**REQUIREMENT:** Please resume the personal essay about the fear of parting from friends, picking up right after its final sentence.

** Opening PASSAGE PROVIDED block **

This one’s a little bit all about me. I hope you’ll forgive my introspection, and maybe even that you’ll find it interesting anyway. At the very least it might show others who feel the same that they’re not alone. Just like I know that I’m not alone. Even when I don’t quite believe it.
The other day I had an enjoyable evening out and two close friends walked me to the bus stop afterwards. We stood at the stop and chatted until my bus came into view, then we hugged and I got ready to leave. When the bus finally pulled up I was all ready to go. Except that I wasn’t ready to go. Not at all. I wanted to go back to my friends and hug them again, or stay with them longer, or maybe not leave at all. I was, in fact, pretty scared of leaving. I didn’t want to be alone again.
I almost didn’t share this little story. Not because I was afraid of sharing it, or because I was embarrassed by the reaction, but simply because this is normal life to me. This is what I feel every time I leave a friend’s house. This is what I feel every time we split up to go our seperate ways after a night out. This is what I feel every time I have to go from being with people to being alone. It scares me. It scares me a lot.
When I am in my deepest depression I often have trouble believing in people. If they’re not right there then I can’t be sure they exist, and I can’t rely on ever seeing them again. This is one of the aspects of my depression that causes me the most trouble. It’s always made sense to me that my fear of leaving people comes from the fact that I spend a not-inconsiderable amount of time not believing they exist, and I’m afraid that once I leave them they’ll stop existing again. (or, at least, stop existing for me). However, I’ve been thinking about it a lot lately, and I’m wondering if maybe one or both of the above tendencies are in fact caused by something else.
You see, when I was seventeen I said goodbye to my mother… and it was never meant to be forever.

** Closing PASSAGE PROVIDED block **
** Opening DATA SHOWN block **

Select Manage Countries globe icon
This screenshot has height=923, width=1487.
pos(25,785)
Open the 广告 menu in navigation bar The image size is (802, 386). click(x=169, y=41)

** Closing DATA SHOWN block **
** Opening DATA SHOWN block **

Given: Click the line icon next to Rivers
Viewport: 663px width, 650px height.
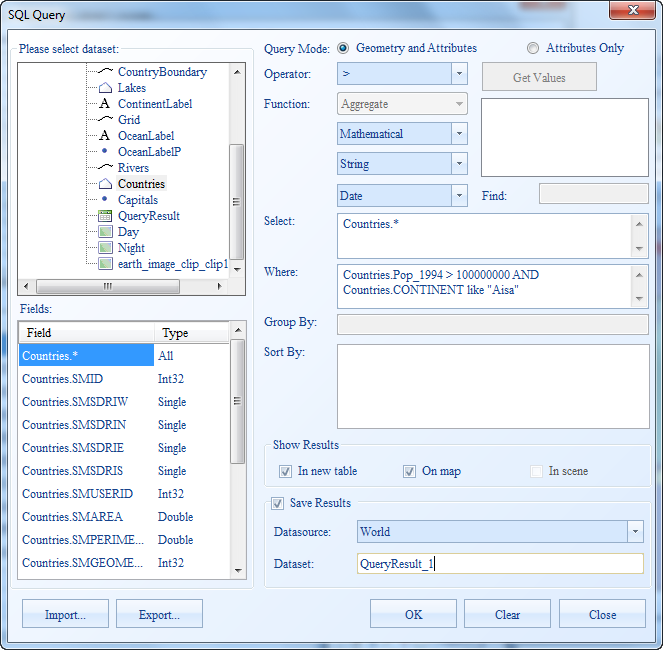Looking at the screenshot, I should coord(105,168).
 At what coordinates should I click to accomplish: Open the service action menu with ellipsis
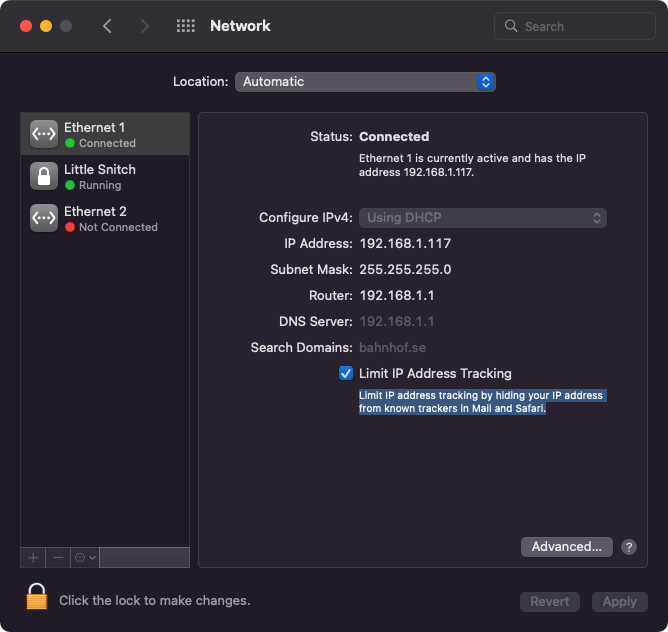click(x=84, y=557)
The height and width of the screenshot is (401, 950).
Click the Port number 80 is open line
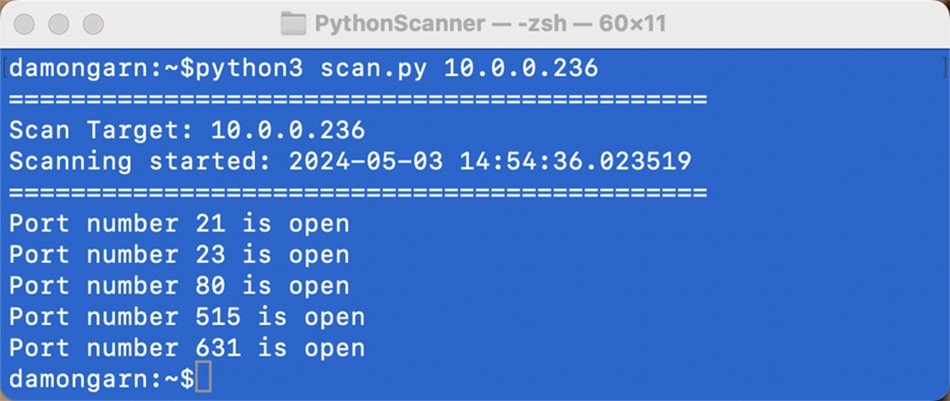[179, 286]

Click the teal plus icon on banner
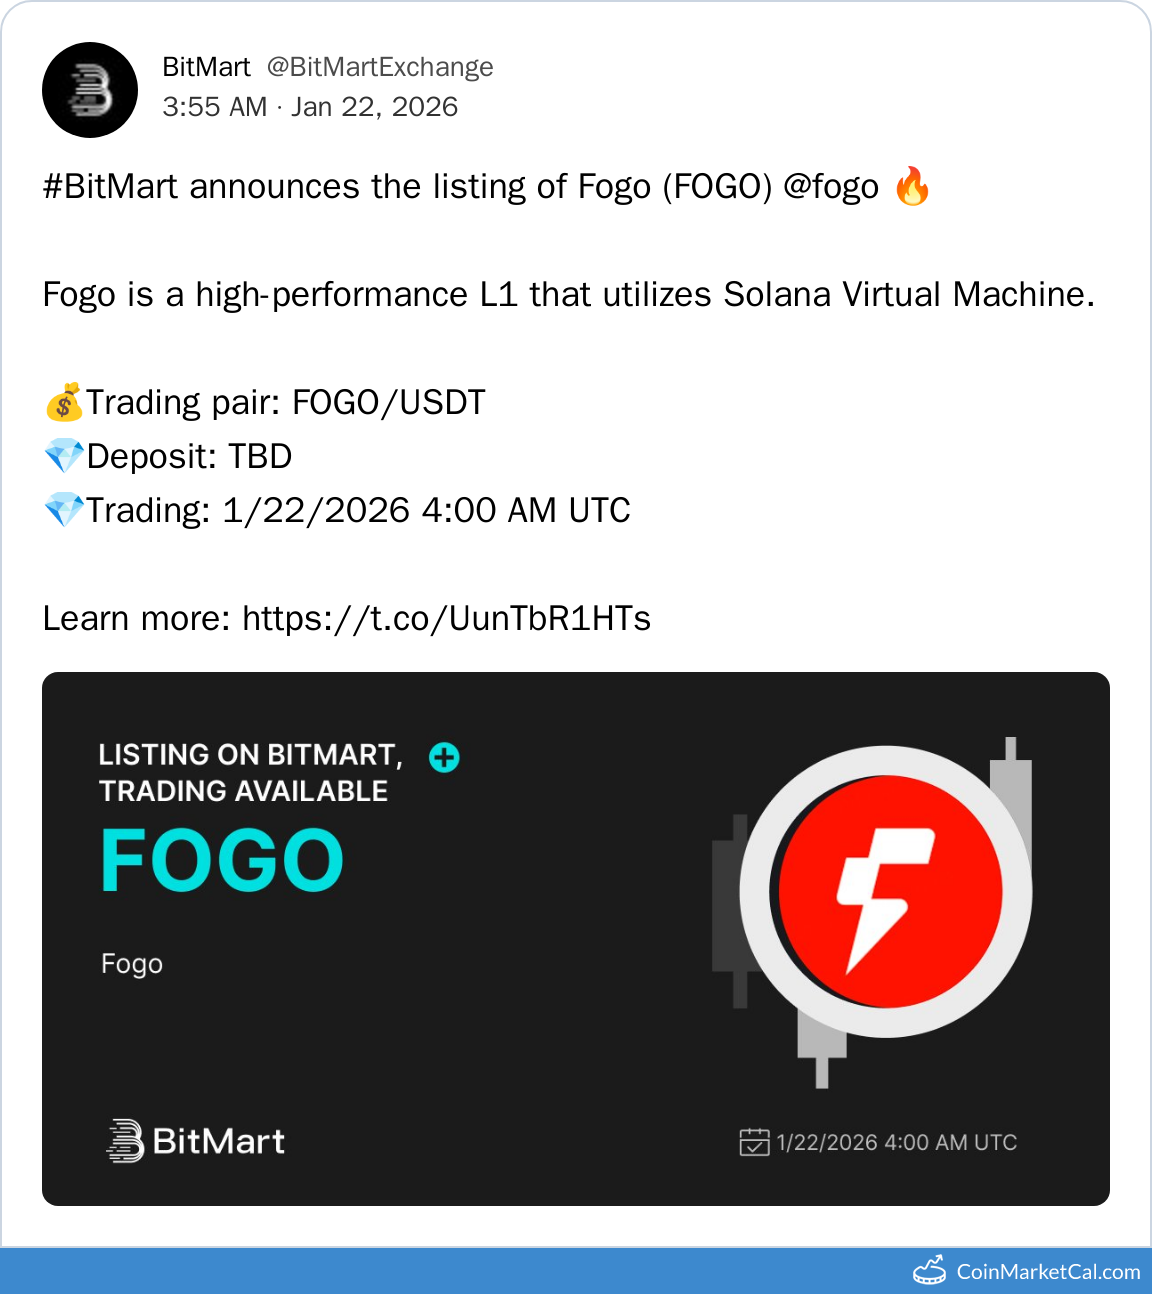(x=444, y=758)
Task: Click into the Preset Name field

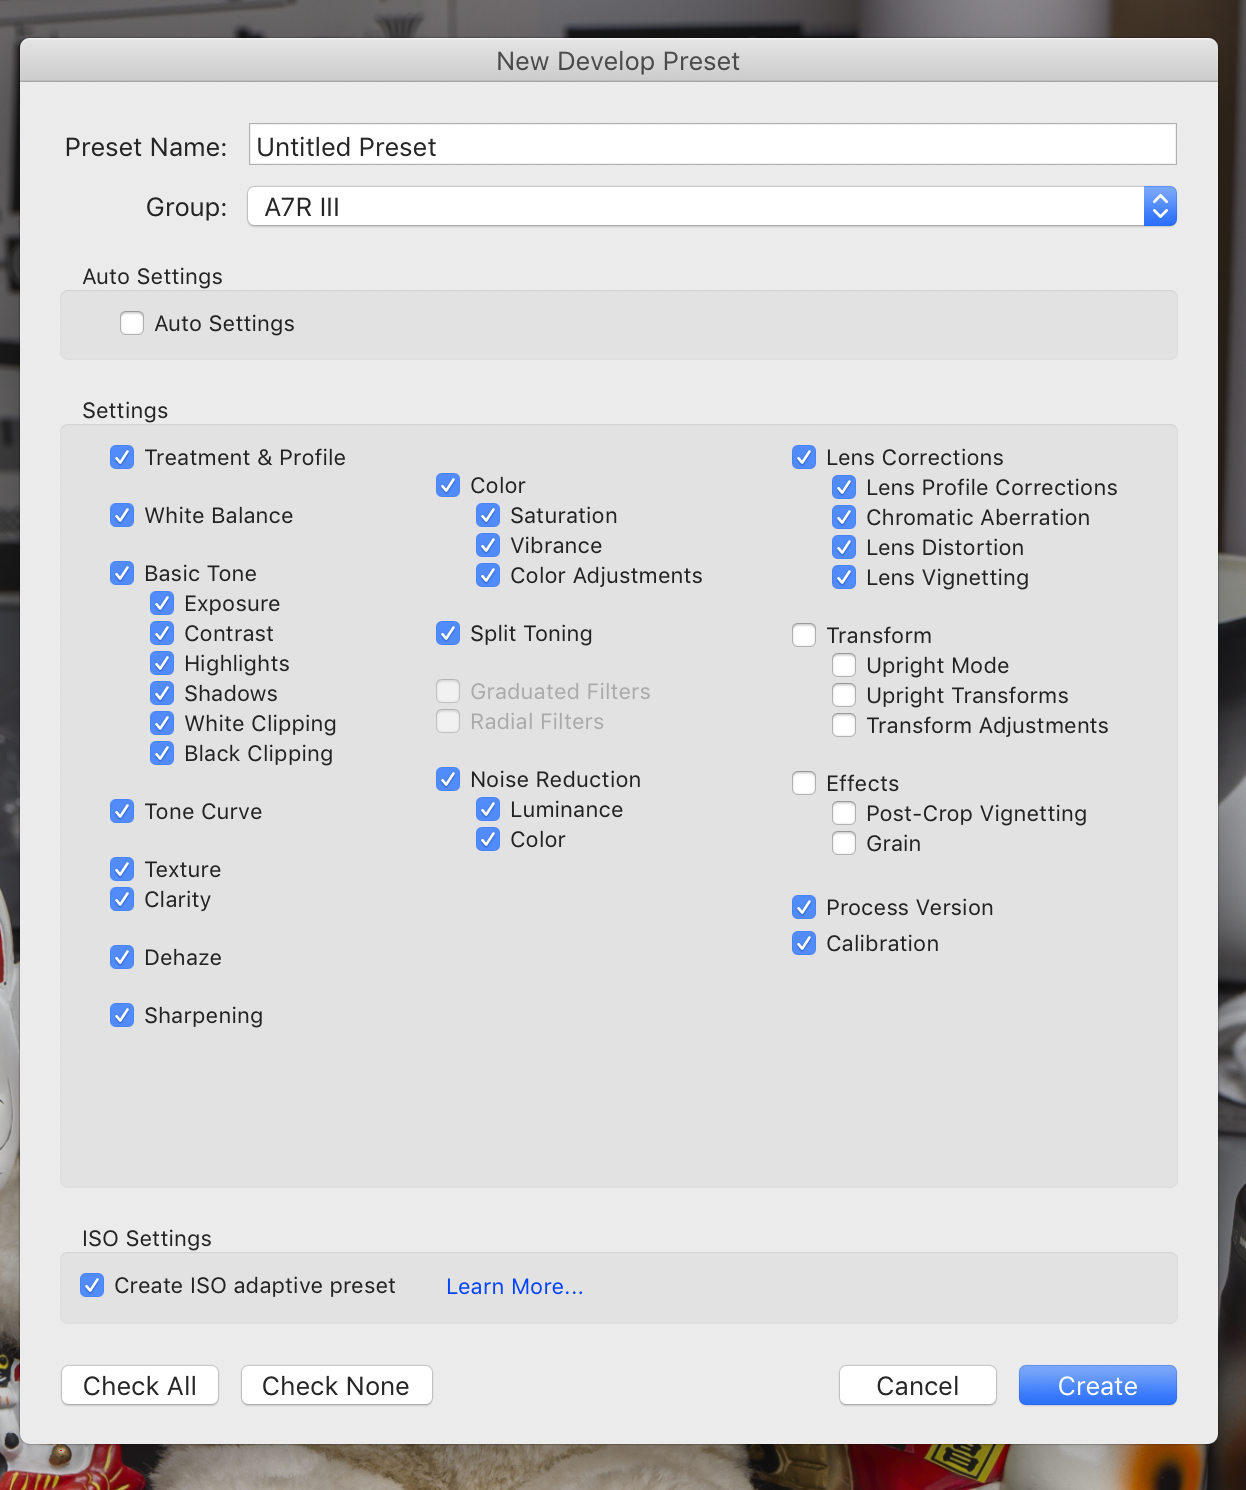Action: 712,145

** Closing DATA SHOWN block **
** Opening DATA SHOWN block **

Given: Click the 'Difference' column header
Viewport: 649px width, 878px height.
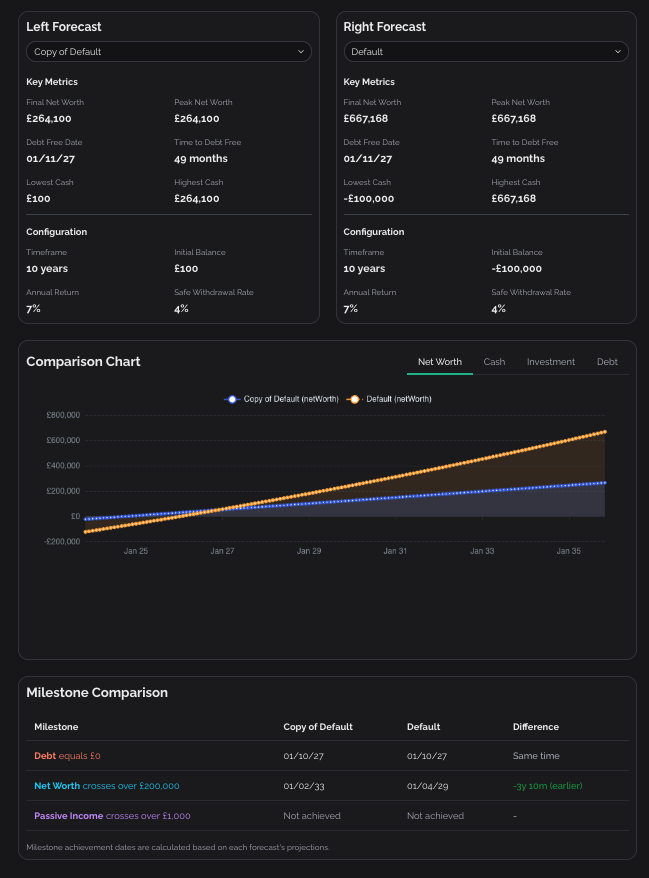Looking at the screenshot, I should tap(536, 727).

** Closing DATA SHOWN block **

**OUTPUT FOR THIS TASK:**
I’ve never felt comfortable linking my depression to past events. It’s always seemed like a bit of a cop-out somehow, like I’m not willing to look inside myself for the problem so I palm it off on some life event long ago. But the more I think about it the more this particular link makes sense to me. Because there was really nothing special about my last goodbye to my mother. There was no hint or sign that it wasn’t just another routine day. I was working on biology homework (or possibly avoiding working on biology homework, I can’t quite remember), my sister was playing, my father was at work, and my mother went out to the shops quickly to buy something for dinner. She never came back. She suffered a massive brain-haemmorhage in the shops, and the next time I saw her it was clear to me that she was gone, despite the machines that kept her lungs breathing and her heart beating. And I guess I learned, somewhere deep down, that every goodbye could be the last one.
There’s something else I found myself thinking about too, and that’s the fact that it’s seeming to happen a lot more often these days. It’s been over ten years since that day, but I’ve panicked more over goodbyes in the last few years than I ever did before. And here, at least, the conclusion I’ve come to is a positive one. You see, now I have more people that I don’t want to lose. Now it’s not just goodbye to another acquaintance or maybe-friend. Now it’s goodbye to people that really, really matter to me. And while there’s always the assumption that we’ll see each other again soon, there’s also the tiny hidden fear that we might not. And I really want to see you again soon. I really do.